Paula inspiró. O lo intentó. Era como si no quedara ni una pizca de aliento en su cuerpo, como si un cepo estuviera atenazando sus pulmones. Un sentimiento de horror la invadió, horror ante la idea de que Pedro Alfonso la paseara por esa fiesta de su brazo. La vergüenza que pasaría sería insoportable… ¡Espantosa! Tan espantosa como se vería ella rodeada de gente guapa y bien vestida. Se sintió palidecer, y se le revolvió el estómago.
–Si lo que le preocupa es que no tiene nada que ponerse, no se angustie –le estaba diciendo Pedro Alfonso–. Haré que le traigan un vestido de su talla apropiado para la ocasión. Pero primero almorzaremos, y luego la dejaré en las manos de las estilistas que he contratado. Ya está todo preparado. ¿Le apetece beber algo antes de comer? Parece un poco pálida.
Sin esperar una respuesta, fue hasta el mueble bar y le sirvió una generosa copa de jerez.

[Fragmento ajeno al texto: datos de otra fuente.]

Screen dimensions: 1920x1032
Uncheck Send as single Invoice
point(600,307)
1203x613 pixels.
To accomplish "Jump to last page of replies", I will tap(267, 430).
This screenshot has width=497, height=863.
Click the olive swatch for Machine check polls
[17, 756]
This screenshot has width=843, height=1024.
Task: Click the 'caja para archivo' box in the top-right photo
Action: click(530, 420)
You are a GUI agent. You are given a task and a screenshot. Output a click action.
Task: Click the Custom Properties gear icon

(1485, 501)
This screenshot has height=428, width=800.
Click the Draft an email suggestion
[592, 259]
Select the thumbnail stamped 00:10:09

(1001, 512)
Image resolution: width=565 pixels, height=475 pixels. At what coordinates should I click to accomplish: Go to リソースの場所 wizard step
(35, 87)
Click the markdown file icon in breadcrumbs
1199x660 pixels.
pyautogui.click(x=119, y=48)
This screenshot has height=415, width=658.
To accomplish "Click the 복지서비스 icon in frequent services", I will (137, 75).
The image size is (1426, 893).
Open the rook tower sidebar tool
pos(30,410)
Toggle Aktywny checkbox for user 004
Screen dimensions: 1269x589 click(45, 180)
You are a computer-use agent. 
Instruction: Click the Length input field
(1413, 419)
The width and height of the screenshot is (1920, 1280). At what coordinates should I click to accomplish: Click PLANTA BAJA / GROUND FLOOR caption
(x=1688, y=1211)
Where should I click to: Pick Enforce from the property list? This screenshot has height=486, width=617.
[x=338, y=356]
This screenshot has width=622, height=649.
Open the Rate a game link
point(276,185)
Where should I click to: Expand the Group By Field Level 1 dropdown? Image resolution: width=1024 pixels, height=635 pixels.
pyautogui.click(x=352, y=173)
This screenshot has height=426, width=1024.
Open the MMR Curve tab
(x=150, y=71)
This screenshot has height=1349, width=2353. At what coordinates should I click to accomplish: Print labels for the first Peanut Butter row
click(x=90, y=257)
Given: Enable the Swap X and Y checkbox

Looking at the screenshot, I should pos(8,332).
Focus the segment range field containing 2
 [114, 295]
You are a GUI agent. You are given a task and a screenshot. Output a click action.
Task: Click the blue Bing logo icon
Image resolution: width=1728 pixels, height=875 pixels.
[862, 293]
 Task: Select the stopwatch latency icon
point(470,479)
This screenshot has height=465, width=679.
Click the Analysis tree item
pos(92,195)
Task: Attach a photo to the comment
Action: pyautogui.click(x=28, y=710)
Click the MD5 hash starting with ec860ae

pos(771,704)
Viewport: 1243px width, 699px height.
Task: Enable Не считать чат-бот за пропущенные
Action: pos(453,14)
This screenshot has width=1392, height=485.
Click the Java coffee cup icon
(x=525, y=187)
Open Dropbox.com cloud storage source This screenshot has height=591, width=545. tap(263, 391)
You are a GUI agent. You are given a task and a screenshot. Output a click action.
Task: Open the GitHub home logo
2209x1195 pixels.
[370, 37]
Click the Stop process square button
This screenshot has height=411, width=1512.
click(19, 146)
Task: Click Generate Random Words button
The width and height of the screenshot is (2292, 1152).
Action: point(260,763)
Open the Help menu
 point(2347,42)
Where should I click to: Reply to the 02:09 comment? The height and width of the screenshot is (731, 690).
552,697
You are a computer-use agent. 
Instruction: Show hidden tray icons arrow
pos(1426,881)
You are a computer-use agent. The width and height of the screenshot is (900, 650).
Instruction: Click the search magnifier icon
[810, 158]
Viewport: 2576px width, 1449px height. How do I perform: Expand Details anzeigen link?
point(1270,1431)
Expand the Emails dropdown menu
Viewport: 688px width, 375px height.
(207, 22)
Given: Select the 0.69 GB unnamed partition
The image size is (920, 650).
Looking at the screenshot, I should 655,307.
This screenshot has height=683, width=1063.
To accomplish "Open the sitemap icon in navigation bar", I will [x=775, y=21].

–Bébaselo –le dijo en un tono alegre.
Paula, que se notaba floja, tomó la copa pero no se la llevó a los labios, sino que hizo un esfuerzo por hablar, aunque su voz sonó como una bisagra que necesitara que la engrasaran.
–Señor Alfonso… yo… ¡No puedo hacer esto! Todo esto es muy… amable… –tragó saliva– por su parte, pero… pero… no, no puedo. Es imposible de todo punto. Impensable –zanjó desesperada, intentando imprimir firmeza en esa última palabra.
No funcionó. Él se quedó mirándola y le preguntó:
–¿Por qué? Se divertirá; se lo prometo –la animó con una sonrisa.
Paula volvió a tragar saliva.
–No soy una persona muy sociable, señor Alfonso –le dijo–. Creo que es bastante obvio.
Él no se daba por vencido.
–Le hará bien –insistió.
Llamaron a la puerta y Pedro fue a abrir. Era el servicio de habitaciones; les llevaban el almuerzo. Cuando los camareros hubieron puesto todo en la mesa, se marcharon.
–Venga, sentémonos –la llamó Pedro.
Paula vaciló, pero al bajar la vista a su copa se dió cuenta de que se había bebido la mitad; sería mejor que comiese algo. Sí, comería algo, pero no pensaba quedarse; le daría las gracias, se disculparía y volvería a casa. Aunque fuera una vía más indirecta, tal vez, si le escribiera una carta al director de la fundación, también tomaría en consideración su proyecto. Probó la comida del plato que tenía delante –una terrina de marisco con salsa de azafrán–, y tuvo que admitir para sus adentros, a pesar de que tenía la cabeza en otra parte, que estaba deliciosa.
–¿Ha salido a correr esta mañana? –le preguntó Pedro.
Paula alzó la vista.
–Lo hago todas las mañanas –contestó–. Además, doy clases de gimnasia y soy entrenadora del equipo del colegio, lo cual me mantiene bastante activa.
–¿Hockey? –inquirió él con interés.
Ella negó con la cabeza.
–Lacrosse. ¡Es un deporte muy superior! –exclamó, sin poder reprimir una nota de entusiasmo en su voz.
Nada podría diluir la pasión que sentía por el lacrosse; ni siquiera la absurda idea de que Pedro Alfonso pretendiera llevarla a una fiesta. ¡A ella!, ¡A una fiesta!, ¡Por el amor de Dios…! Pues no iba a ir a ninguna fiesta. Ni con él, ni sin él. Ni esa noche, ni ninguna otra. Así que no tenía sentido preocuparse por ello. Lo que tenía que hacer era no pensar en ello, disfrutar de aquel delicioso almuerzo y luego salir de allí y tomar un taxi a la estación. De hecho, ya que estaba en Londres, podría pasarse por el Museo de Historia Natural, en South Kensington, recopilar algunas ideas para sus clases de geografía. Sí, eso haría, se dijo, y se relajó un poco. Él no podía obligarla a ir a esa fiesta.